Currently it just looks like we’re making a copy of the ASCIIModel except we’re not, as the only trainable thing in this model is the input itself.

The idea here is to run gradient descent on the input to maximize the distance between the input and output in hopes of making the input the key and the output the flag.

Cos Cosines

We then need to bring CosineEmbeddingLoss into play, as it includes a tensor label y which we will set to -1 to maximize the difference.

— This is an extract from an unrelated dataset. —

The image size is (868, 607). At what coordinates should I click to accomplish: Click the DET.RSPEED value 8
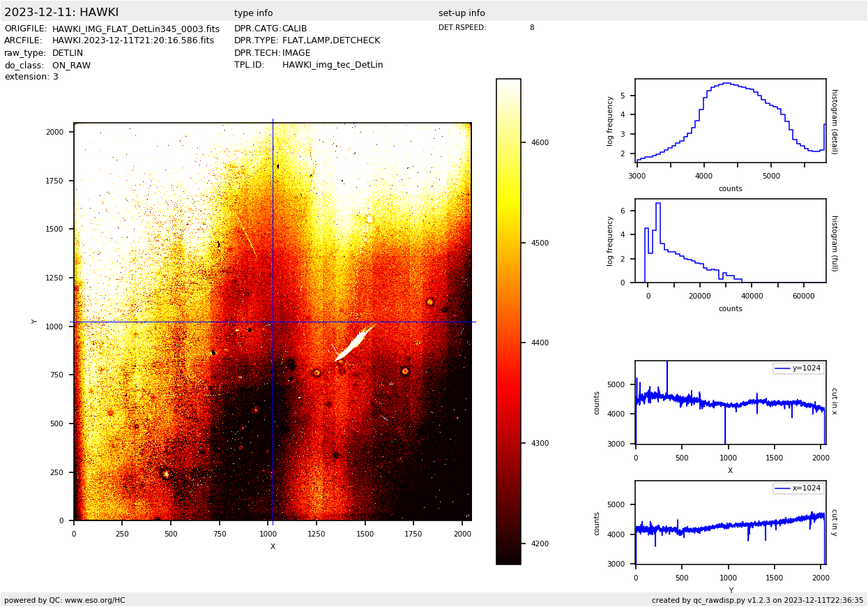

Using this is also why we had to run torch.softmax in our Model code. Note that other losses do not have this label or would necessarily need the softmax if they had this label.

import torch.optim as optim

input_model = Model()
cos_loss = nn.CosineEmbeddingLoss()
optim = optim.SGD(input_model.parameters(), lr=0.05)

for _ in range(1000): 
    loss = cos_loss(input_model.input_to_optimize, input_model(model), torch.tensor(-1))
    loss.backward()
    optim.step()
    optim.zero_grad()

print(f'Key: {decode_output(input_model.input_to_optimize)} -> Flag: {decode_output(model(input_model.input_to_optimize))}')

You should get the following output:

Key: pfphjrte tidsymvvmunmarockuqikrg -> Flag: flag is damn nice training data

Further Notes

Now, some questions I have:

  • How much of this was Claude AI? I’d get the encoding into an alpha channel, but the idea feels human.
    • I’d believe it if it trained the model in the pkl file. But how much else did it do?
    • From the comment, it’s probably just the website, but… who knows?
  • What is the non training solution?
    • From looking at the weights matrix, no idea to be honest.
  • How would you make MSE/Cross Entropy work with minimal effort?
    • Cosine works here because of that label.

Thank you

Thank you to Ziyad for the challenge, Stephanie for us getting stuck on ‘qataj’, Euan for sending the challenge, Christian for nudging me in towards cosine, Martynas for helping me with the indexing for the alpha channel, and Eric for letting me Feynman technique this on him. Hope to visit the Anthropic office sometime soon!